Using molecular dynamics simulations employing the Martini 2.2 coarse-grained model and the CHARMM36 all-atom model, the line tension between thermodynamically stable lipid domains formed from ternary mixtures of di-C16:0:PC:di-C18:2:PC:cholesterol at 40:40:20 mol. % ratio was investigated using capillary wave theory and pressure tensor anisotropy approaches. Using a capillary wave theory approach, the line tension was estimated to be 3.1 ± 0.2 pN for the Martini model and 3.6 ± 0.9 pN for the CHARMM36 model of L_o-L_d domain interfaces. Line tension calculations based on the pressure tensor anisotropy method were in agreement with the capillary wave theory estimates but presented a larger statistical uncertainty.

The impact of protein acting as a linactant on the structure and fluctuations of the interface formed between L_o and L_d domains in ternary lipid mixtures was investigated using molecular dynamics simulations employing the Martini model. In the Martini model, proteins were generally observed to migrate to the domain interface and to lower the line tension by 25%–35% as calculated by the capillary wave theory approach. The pressure tensor anisotropy method was unable to capture this effect due to the higher statistical error.

The Martini model has the ability to appropriately reproduce the lateral partitioning of lipids but suffers from inaccuracies resulting from the approximate treatment of electrostatics and under estimation of changes in entropies and enthalpies resulting from lipid partitioning associated with phase separation. In general, dissimilarities in inter- or intramolecular forces between coarse-grained and all-atom models and shortcomings in the pressure tensor anisotropy approach contribute to the observed discrepancy in line tension estimates for all-atom and coarse-grained systems. We conclude that the capillary wave theory approach provides the most accurate estimates of the change in line tension associated with the introduction of transmembrane proteins in phase-separated lipid bilayers using the Martini model.
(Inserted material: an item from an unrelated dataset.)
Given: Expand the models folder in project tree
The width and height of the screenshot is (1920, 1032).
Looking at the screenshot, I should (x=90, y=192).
We expanded a Flory-Huggins-like model of lipid phase separation to conceptualize the effect of protein on the free energy of phase-separation. This model provides a way of organizing our thinking about the thermodynamic driving forces determining the location of proteins in phase-separated lipid bilayer systems as a function of the line tension and protein-lipid affinities.
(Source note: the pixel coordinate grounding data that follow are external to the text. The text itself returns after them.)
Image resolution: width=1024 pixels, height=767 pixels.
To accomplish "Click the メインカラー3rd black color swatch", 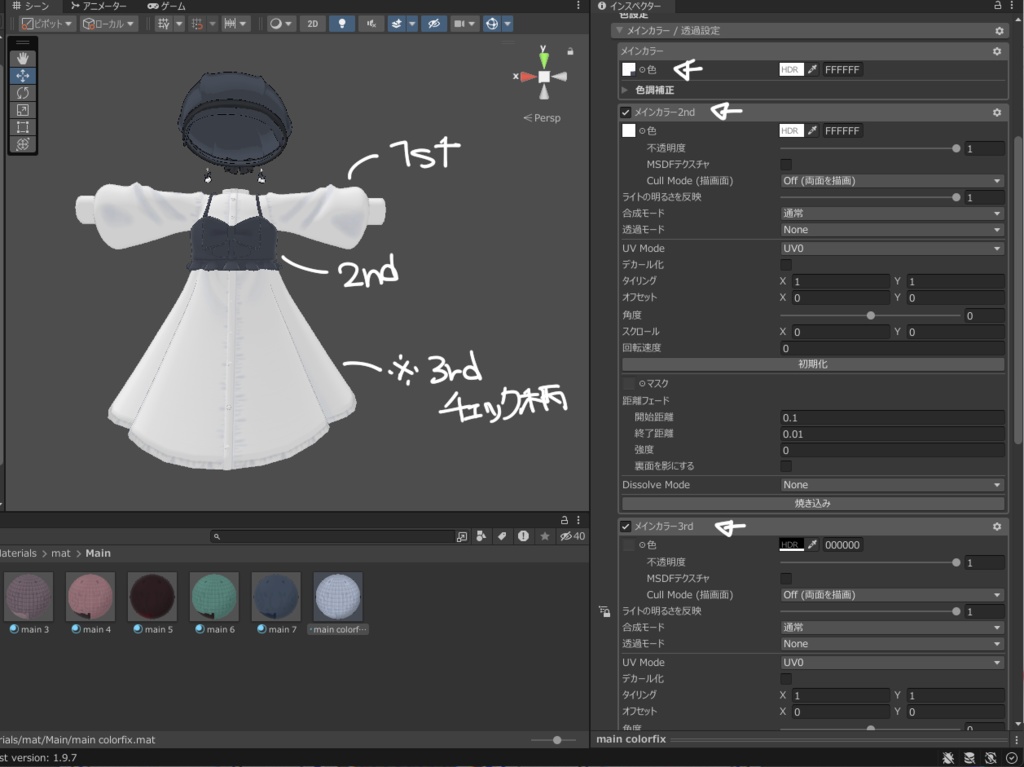I will point(791,545).
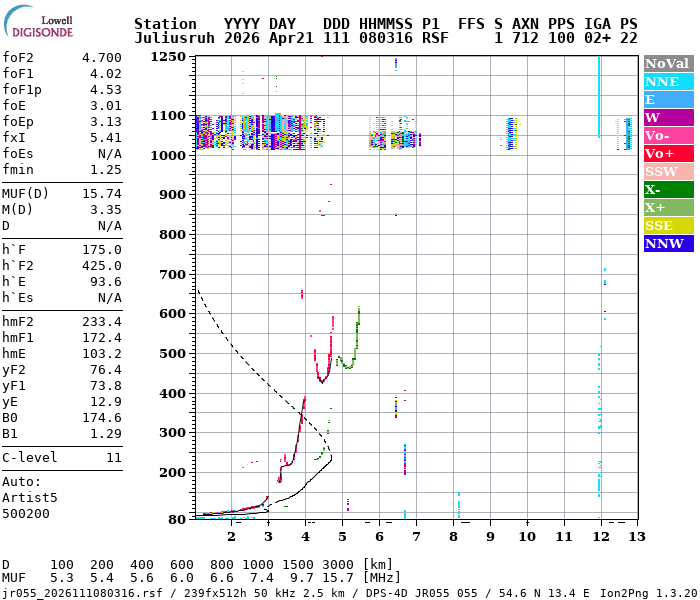The image size is (700, 600).
Task: Click the Juliusruh station name
Action: [x=173, y=39]
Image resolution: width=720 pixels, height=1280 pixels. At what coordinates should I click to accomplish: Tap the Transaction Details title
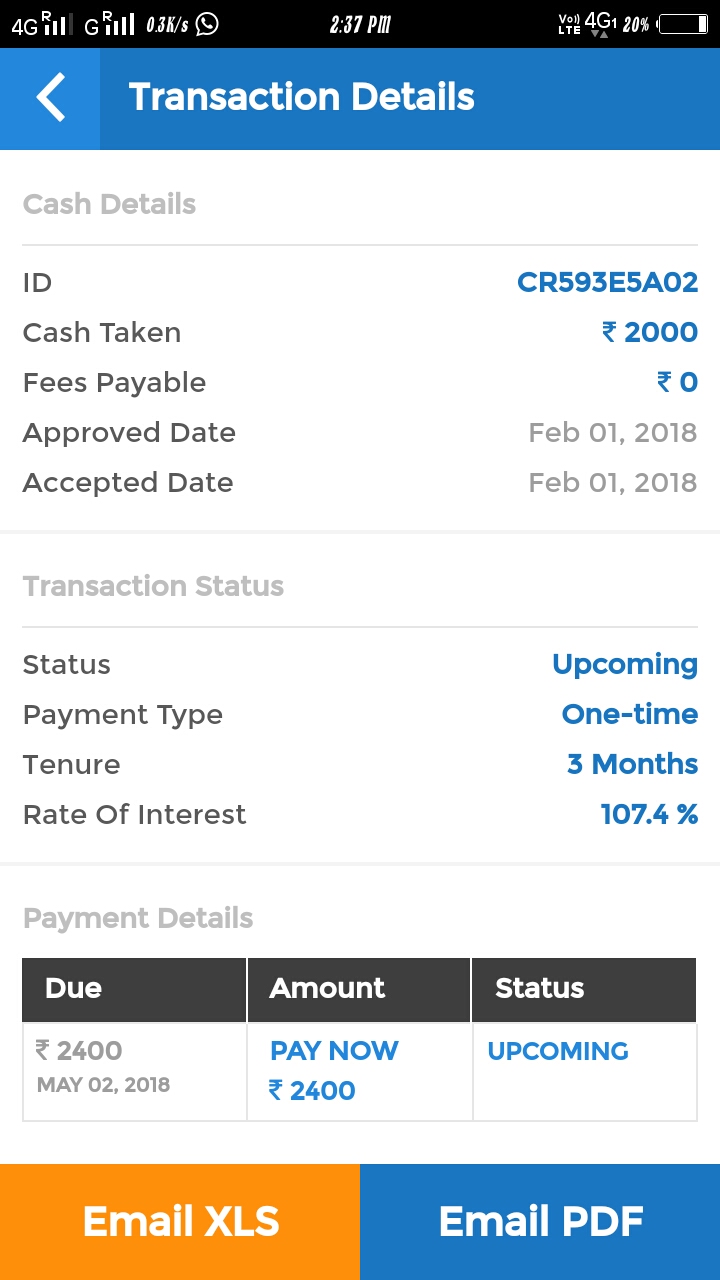(301, 98)
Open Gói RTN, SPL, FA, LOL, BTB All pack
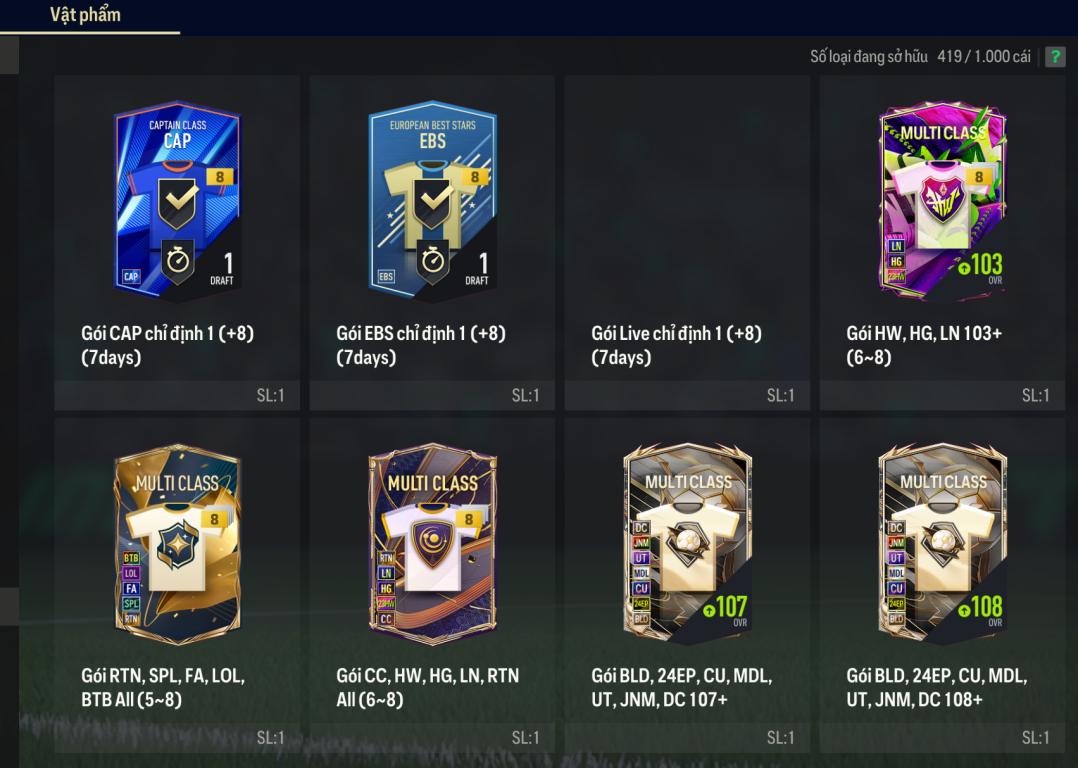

Further investigation of domain interfaces using all-atom models or a coarse-grained protein model that can appropriately change the structure in response to a heterogeneous membrane environment is needed in order to develop a better understanding of protein partitioning in membrane and its effect on domain size and stability, critical to the form and functionality of heterogeneous biological membranes.

SUPPLEMENTARY MATERIAL

See supplementary material for tabulated domain interface line tension values measured experimentally or estimated theoretically; radial distributions of lipid head and tail groups; visualizations of the all-atom phase-separated system; time evolutions of membrane lateral area, mixing entropy, average distance from protein to domain interface, and minimum distance from protein to domain interface, lipid, protein compositions, and line tension reduction in the simulated systems; mixing entropy of the all-atom phase-separated system; derivations of capillary wave theory and pressure tensor anisotropy expressions of line tension; details of protein monomer simulations; and distributions of minimum distance to the interface (in the xy plane) for protein monomers. Additionally, it describes the derivations and parameterization of the Flory-Huggins model of a phase-separated membrane with a protein.